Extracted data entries
__________

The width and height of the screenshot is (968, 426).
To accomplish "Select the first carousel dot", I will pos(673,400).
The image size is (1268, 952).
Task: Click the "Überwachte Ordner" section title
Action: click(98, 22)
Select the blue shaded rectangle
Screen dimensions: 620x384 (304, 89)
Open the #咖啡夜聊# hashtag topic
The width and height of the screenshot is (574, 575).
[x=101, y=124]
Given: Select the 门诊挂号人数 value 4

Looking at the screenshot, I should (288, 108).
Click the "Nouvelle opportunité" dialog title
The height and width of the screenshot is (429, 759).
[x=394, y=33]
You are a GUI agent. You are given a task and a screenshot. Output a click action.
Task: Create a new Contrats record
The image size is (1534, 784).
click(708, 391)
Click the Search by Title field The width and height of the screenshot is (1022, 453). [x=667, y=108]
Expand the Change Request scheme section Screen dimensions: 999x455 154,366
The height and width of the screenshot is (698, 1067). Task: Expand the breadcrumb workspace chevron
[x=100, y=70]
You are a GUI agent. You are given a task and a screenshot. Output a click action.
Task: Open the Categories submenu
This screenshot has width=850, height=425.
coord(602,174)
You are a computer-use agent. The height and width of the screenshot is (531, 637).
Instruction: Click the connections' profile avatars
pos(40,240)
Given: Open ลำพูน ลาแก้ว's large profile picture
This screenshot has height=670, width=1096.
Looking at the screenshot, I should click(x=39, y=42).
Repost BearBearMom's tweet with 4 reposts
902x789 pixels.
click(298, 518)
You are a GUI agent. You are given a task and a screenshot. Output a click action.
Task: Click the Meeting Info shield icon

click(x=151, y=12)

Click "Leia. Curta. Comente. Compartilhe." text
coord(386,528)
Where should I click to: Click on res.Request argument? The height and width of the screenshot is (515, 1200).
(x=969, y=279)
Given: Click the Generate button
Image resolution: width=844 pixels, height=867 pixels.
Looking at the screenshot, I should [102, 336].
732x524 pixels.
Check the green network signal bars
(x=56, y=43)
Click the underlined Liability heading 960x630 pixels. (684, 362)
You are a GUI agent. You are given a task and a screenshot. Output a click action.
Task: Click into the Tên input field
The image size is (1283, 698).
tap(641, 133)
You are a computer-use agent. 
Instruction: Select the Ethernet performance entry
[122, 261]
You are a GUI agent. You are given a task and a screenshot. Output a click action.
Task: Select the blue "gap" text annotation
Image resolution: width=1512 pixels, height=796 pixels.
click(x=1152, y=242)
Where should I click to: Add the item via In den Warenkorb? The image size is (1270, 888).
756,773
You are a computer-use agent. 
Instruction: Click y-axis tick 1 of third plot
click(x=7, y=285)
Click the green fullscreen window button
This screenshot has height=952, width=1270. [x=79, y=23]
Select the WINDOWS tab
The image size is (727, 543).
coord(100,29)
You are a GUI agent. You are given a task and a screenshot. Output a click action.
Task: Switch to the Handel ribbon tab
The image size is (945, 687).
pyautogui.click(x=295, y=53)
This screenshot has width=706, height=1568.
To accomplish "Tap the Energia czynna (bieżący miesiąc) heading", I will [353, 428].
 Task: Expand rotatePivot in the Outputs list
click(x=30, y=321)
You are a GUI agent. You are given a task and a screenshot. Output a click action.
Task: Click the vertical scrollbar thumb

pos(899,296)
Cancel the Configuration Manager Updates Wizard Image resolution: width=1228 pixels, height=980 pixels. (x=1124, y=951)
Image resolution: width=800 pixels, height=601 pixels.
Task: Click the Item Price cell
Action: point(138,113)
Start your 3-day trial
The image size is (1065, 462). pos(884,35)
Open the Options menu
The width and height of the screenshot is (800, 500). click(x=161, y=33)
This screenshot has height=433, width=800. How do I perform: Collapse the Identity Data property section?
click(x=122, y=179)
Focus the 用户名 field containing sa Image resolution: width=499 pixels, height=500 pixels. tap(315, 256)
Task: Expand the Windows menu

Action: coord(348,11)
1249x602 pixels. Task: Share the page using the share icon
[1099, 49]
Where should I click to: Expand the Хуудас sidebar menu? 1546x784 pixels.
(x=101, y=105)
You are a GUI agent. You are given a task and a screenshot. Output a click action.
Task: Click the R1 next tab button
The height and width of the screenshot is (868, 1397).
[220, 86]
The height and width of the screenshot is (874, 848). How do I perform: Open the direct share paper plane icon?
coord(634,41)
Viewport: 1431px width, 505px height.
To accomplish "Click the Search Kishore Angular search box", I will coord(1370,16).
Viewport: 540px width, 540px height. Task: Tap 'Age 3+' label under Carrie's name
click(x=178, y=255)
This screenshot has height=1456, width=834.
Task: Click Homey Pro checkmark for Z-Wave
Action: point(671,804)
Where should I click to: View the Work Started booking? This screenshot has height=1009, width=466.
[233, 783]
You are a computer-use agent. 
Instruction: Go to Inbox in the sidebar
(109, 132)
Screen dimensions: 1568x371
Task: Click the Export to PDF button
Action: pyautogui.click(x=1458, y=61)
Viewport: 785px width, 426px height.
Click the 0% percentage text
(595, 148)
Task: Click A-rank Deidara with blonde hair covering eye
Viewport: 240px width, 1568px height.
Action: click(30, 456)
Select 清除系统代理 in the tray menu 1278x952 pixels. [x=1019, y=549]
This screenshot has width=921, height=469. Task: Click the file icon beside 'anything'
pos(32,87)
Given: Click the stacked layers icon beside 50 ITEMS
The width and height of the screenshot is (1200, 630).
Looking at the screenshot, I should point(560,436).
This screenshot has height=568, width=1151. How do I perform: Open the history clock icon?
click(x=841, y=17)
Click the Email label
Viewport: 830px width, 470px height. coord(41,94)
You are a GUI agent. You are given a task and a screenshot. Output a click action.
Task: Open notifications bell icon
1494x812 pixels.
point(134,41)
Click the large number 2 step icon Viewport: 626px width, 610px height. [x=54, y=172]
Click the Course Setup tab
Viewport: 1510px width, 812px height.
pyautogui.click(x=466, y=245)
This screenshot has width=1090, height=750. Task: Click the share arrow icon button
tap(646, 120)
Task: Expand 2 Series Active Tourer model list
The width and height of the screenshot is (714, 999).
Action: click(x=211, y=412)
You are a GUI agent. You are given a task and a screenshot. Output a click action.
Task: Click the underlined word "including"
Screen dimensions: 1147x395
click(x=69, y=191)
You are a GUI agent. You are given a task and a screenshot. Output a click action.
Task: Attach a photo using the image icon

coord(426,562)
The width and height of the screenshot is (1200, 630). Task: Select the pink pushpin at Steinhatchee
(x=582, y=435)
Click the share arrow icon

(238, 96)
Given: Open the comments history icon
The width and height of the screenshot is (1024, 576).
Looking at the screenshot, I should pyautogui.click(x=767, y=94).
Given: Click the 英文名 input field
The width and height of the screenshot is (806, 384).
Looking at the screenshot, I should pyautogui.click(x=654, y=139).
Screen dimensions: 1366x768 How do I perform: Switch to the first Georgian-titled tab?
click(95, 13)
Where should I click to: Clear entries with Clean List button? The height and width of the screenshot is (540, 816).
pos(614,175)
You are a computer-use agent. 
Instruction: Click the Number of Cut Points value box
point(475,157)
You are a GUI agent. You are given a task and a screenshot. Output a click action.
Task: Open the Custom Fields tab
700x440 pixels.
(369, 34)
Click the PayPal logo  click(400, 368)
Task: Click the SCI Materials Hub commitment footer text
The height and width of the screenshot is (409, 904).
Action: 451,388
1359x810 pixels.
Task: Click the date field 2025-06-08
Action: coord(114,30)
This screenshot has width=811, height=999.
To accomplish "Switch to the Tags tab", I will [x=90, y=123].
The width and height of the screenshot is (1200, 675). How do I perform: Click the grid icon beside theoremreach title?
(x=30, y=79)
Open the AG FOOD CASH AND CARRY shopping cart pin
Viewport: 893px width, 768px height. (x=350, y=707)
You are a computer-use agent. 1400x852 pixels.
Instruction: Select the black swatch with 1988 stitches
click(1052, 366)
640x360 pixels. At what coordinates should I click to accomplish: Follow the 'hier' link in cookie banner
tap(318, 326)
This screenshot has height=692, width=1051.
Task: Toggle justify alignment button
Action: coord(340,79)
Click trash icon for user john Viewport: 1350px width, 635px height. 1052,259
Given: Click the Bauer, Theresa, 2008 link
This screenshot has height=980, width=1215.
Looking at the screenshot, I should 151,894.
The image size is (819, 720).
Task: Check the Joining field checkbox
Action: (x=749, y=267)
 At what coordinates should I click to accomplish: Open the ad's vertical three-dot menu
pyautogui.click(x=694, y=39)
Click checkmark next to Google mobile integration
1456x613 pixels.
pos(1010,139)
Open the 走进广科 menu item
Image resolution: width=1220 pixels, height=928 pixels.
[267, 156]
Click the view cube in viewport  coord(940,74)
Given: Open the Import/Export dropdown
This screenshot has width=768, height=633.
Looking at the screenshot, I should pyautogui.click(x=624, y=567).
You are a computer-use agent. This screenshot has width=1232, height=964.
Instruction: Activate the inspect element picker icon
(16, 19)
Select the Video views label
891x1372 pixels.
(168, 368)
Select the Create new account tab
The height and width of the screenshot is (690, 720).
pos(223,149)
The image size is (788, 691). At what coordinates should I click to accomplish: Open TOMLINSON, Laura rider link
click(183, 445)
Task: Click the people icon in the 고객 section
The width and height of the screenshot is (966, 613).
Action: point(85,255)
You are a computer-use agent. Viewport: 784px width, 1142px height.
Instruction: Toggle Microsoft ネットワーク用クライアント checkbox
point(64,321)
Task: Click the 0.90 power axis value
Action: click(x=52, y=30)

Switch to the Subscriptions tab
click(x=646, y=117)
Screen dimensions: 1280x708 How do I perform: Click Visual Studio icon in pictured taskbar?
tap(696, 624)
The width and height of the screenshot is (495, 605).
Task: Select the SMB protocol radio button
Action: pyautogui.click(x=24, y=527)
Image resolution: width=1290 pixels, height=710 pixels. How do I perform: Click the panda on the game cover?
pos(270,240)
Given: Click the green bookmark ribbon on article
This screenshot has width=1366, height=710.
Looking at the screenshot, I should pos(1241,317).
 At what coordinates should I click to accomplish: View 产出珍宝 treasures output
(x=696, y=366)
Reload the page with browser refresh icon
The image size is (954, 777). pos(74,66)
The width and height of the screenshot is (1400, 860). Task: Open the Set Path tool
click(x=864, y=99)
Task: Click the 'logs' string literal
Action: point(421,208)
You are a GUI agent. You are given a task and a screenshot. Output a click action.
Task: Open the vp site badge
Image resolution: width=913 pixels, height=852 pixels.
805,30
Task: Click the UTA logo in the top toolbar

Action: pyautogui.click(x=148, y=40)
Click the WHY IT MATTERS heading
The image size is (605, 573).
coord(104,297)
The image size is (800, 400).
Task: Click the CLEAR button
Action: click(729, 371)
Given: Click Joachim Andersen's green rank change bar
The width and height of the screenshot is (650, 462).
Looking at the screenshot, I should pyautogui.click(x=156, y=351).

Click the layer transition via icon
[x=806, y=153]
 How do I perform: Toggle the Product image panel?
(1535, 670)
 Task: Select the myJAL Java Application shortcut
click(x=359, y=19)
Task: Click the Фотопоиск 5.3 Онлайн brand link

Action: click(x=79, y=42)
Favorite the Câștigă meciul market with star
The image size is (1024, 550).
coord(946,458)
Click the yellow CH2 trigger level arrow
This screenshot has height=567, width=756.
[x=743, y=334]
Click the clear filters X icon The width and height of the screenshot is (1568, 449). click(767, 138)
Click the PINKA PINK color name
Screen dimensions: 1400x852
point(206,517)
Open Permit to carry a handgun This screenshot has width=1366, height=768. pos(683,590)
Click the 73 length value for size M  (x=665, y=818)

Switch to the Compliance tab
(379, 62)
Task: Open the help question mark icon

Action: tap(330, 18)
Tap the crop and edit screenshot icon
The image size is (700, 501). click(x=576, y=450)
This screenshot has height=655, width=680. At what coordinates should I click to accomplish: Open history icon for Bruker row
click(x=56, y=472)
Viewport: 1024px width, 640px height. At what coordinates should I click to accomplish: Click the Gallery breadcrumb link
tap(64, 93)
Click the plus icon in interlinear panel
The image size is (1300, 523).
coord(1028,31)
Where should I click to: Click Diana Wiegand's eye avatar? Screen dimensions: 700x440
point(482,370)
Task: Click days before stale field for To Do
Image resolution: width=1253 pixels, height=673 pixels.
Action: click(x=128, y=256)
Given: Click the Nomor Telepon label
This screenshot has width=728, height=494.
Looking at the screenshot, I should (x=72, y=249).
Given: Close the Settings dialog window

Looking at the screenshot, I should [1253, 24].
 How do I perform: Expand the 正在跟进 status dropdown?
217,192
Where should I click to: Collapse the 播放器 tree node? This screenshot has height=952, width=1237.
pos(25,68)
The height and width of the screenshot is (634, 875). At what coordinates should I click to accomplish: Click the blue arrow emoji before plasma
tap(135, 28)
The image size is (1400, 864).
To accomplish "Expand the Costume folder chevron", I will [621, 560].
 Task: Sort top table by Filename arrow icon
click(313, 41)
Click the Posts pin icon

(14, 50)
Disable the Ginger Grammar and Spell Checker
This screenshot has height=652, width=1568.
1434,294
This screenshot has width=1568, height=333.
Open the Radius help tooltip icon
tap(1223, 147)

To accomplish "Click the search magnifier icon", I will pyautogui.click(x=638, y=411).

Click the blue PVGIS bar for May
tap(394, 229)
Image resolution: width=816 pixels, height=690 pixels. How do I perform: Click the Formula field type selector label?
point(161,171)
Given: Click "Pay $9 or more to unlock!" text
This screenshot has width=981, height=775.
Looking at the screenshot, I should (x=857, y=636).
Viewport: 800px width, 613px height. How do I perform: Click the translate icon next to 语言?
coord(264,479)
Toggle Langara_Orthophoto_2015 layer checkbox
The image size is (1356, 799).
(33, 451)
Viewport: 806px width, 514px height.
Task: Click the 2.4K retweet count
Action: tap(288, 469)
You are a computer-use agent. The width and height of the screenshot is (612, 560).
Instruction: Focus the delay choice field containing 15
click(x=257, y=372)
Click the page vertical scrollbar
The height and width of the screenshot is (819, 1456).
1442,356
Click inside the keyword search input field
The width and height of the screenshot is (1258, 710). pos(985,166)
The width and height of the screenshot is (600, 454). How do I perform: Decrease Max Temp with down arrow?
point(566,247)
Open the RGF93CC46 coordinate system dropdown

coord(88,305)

__________

- _Exercise prompt_: Starting at the line that has "The width and height of the screenshot is (966, 613)." and ending at the line that has "You are a computer-use agent. Viewport: 784px", please write out the lines above exactly, leaving out all others.

- _Exercise result_:
The width and height of the screenshot is (966, 613).
Action: point(85,255)
You are a computer-use agent. Viewport: 784px width, 1142px height.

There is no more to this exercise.